§ **SUPPLIED DATA**:
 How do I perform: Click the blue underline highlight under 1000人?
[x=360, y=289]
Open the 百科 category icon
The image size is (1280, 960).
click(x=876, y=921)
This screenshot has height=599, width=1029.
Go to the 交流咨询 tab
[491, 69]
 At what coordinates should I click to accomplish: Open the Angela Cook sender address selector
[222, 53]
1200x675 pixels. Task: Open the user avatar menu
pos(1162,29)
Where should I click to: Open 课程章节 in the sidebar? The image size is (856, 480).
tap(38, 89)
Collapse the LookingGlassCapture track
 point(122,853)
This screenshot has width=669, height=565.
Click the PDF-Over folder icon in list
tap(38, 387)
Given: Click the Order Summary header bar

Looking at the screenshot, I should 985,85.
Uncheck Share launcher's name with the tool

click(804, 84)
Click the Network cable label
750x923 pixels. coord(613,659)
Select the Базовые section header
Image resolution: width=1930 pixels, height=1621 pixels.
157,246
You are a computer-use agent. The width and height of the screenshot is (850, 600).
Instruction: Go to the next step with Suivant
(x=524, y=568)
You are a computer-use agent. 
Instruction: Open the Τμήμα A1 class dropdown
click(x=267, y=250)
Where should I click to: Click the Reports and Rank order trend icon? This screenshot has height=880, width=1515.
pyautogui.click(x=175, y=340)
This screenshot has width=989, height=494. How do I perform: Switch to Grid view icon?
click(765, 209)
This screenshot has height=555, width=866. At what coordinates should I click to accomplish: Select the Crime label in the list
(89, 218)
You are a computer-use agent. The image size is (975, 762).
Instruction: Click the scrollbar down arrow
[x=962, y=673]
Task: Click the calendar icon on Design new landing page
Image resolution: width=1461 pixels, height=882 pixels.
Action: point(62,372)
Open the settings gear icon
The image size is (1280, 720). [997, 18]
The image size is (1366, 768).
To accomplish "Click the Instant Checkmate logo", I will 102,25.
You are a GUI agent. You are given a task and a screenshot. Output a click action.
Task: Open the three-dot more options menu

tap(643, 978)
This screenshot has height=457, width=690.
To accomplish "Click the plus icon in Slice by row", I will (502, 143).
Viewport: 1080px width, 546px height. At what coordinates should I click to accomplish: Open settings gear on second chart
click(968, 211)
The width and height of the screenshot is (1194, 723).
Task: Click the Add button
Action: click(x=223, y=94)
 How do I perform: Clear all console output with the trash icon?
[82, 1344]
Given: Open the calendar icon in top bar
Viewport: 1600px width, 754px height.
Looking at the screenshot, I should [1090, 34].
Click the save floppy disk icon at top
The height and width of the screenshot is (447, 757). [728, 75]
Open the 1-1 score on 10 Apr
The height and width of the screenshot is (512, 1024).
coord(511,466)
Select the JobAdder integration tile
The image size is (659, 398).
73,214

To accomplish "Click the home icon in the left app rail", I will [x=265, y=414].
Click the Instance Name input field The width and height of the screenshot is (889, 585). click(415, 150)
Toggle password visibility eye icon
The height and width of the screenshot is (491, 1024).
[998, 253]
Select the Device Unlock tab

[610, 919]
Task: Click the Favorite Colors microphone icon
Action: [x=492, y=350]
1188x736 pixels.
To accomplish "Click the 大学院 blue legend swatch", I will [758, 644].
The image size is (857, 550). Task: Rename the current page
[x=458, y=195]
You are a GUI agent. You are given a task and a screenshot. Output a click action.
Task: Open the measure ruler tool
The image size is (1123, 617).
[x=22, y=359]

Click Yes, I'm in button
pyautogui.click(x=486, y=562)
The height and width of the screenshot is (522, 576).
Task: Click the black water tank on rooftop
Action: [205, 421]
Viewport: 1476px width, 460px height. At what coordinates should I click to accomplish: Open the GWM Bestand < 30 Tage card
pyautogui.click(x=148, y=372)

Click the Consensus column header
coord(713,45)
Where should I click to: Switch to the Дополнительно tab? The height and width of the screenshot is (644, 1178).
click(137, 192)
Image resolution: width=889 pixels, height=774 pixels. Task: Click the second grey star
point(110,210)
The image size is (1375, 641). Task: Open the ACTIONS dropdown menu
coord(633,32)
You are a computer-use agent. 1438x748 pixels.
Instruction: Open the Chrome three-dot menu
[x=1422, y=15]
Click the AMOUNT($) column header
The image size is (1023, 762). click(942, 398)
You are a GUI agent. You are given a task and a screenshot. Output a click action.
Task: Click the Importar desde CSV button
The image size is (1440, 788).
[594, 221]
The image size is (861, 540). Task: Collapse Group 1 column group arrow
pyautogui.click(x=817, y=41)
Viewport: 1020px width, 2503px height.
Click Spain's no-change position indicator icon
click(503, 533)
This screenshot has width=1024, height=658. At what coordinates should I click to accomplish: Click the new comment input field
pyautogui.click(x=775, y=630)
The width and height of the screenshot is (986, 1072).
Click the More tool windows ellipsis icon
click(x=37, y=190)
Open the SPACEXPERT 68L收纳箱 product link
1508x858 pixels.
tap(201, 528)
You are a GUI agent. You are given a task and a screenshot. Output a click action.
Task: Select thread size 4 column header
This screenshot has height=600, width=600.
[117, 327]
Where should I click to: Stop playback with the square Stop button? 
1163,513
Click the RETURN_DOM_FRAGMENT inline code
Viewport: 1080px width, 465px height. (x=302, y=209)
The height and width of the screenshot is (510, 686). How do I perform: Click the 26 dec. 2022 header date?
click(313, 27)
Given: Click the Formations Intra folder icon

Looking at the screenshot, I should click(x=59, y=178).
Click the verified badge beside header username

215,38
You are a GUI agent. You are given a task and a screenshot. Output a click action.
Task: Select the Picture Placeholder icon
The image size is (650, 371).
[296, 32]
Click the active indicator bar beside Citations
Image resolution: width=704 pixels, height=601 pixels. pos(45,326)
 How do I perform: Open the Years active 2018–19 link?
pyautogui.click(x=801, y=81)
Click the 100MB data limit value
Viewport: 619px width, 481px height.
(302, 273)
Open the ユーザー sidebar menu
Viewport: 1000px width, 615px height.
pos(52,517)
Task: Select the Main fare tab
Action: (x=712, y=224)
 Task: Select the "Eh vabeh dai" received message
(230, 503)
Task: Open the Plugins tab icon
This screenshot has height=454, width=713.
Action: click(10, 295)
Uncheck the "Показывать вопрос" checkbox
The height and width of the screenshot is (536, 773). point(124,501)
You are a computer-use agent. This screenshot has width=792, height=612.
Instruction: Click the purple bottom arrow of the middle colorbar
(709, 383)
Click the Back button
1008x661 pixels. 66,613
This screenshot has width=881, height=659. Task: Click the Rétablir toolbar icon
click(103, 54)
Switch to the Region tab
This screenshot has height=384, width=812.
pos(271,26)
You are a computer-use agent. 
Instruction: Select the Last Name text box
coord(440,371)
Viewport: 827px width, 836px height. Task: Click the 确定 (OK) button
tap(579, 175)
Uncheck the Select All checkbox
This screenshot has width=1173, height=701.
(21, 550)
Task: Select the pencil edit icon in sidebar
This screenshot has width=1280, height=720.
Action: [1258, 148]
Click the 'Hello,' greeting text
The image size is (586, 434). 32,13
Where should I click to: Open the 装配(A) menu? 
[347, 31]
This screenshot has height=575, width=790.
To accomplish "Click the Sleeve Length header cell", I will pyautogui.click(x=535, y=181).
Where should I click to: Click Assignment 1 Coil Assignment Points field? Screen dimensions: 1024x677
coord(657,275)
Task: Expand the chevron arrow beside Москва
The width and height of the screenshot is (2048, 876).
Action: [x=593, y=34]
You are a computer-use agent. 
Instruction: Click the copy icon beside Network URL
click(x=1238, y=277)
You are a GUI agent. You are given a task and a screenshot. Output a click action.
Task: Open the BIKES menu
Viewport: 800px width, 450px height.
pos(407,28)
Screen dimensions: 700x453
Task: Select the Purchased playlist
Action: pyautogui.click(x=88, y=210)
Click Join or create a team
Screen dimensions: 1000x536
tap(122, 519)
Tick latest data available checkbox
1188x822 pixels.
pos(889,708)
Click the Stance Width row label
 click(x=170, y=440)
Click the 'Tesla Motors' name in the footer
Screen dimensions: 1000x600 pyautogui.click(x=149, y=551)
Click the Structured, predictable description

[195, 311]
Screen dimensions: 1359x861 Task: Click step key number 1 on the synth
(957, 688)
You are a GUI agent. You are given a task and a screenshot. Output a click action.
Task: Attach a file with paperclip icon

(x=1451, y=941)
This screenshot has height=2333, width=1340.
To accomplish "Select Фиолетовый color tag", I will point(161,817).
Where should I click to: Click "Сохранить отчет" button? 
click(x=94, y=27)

§ **EXERCISE GOAL**:
All that is wanted is a faithful reproduction of the line above with "This screenshot has height=384, width=812.", the line with "Task: Select the pencil edit icon in sidebar", and every line in between.

§ **ANSWER TO THE PROBLEM**:
This screenshot has height=384, width=812.
pos(271,26)
You are a computer-use agent. 
Instruction: Select the Last Name text box
coord(440,371)
Viewport: 827px width, 836px height. Task: Click the 确定 (OK) button
tap(579, 175)
Uncheck the Select All checkbox
This screenshot has width=1173, height=701.
(21, 550)
Task: Select the pencil edit icon in sidebar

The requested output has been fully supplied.